→ **EXCERPT PROVIDED**
┏━━

Abbir Germaniciana also known as Abir Cella is the name of a Roman and Byzantine-era city in the Roman province of Africa proconsularis (today northern Tunisia).   The city was also the seat of a bishopric, in the ecclesiastical province of Carthage, and is best known as the home town of the Pre Nicaean father, Cyprian, who was bishop of Abbir Germaniciana around 250AD.

Location
The location of Abbir Germaniciana is unknown but: 
Adolf Harnack suggests it may have been near Membressa, in the Medjerda River Valley. 
Today Henchir el Naam, a location west of El Fahs and north of Theveste near lake Sebkhet el Kourzia, has support as the location of Abbir Maius. This would place the city on the Meliane Wadi.
Others, citing Roman sources, claim in the vicinity of Theveste, as Abbir Germaniciana is mentioned by the Geographer of Ravenna as just the Germana, and Antonine Itinerary as  Ad Germani, and both authors place it in the vicinity of Theveste. 
Which ever location it was in, it was definitely on along the coastal hinterlands of the Maghreb.
Still others suggest ruins of Ksour-el-Maïete near the Cherita and the Sebkhet de Sidi El Hani lakes, in southern Tunisia.

┗━━

→ **EXCERPTED RECORDS**

┏━━

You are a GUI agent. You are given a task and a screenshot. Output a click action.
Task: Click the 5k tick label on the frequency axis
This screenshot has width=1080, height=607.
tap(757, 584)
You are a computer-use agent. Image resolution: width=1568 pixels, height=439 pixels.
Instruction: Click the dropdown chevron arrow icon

┗━━

→ **TASKS TO CARRY OUT**
1) Can you reproduce the records word for word, every line of them, leaving out the Abbir Germaniciana text?
2) Could you carry on the Abbir Germaniciana text from the point where it stops?
The records have no connection to the Abbir Germaniciana text.

→ **IN RESPONSE**
1)
You are a GUI agent. You are given a task and a screenshot. Output a click action.
Task: Click the 5k tick label on the frequency axis
This screenshot has width=1080, height=607.
tap(757, 584)
You are a computer-use agent. Image resolution: width=1568 pixels, height=439 pixels.
Instruction: Click the dropdown chevron arrow icon

2)
Bishopric
The town was also the seat of an ancient bishopric. The city appears to have been Catholic before the Diocletian Persecution but was taken into the Vandal Kingdom around 429 AD, and with the arrival of the Islamic armies at the end of the 7th century the bishopric ceased to effectively function.
In 1933 the diocese was re-established in name at least, as a titular see.

Known bishops
 St. Cyprian of Carthage fl 250.
Successus, the Bishop of Abbir Germaniciana Pope St. Sixtus II at New Advent Catholic Encyclopedia.  fl258. martyred
Annibonius (Catholic bishop) fl.411
Candidus (Catholic bishop) fl. 416–419
Felix fl436–484.
 Paul Bouque (1964–1976)
 Aloisio Sinesio Bohn of Brasília (1977–1980)
 Hermann Josef Spital of Münster (Germany) 1980–1981.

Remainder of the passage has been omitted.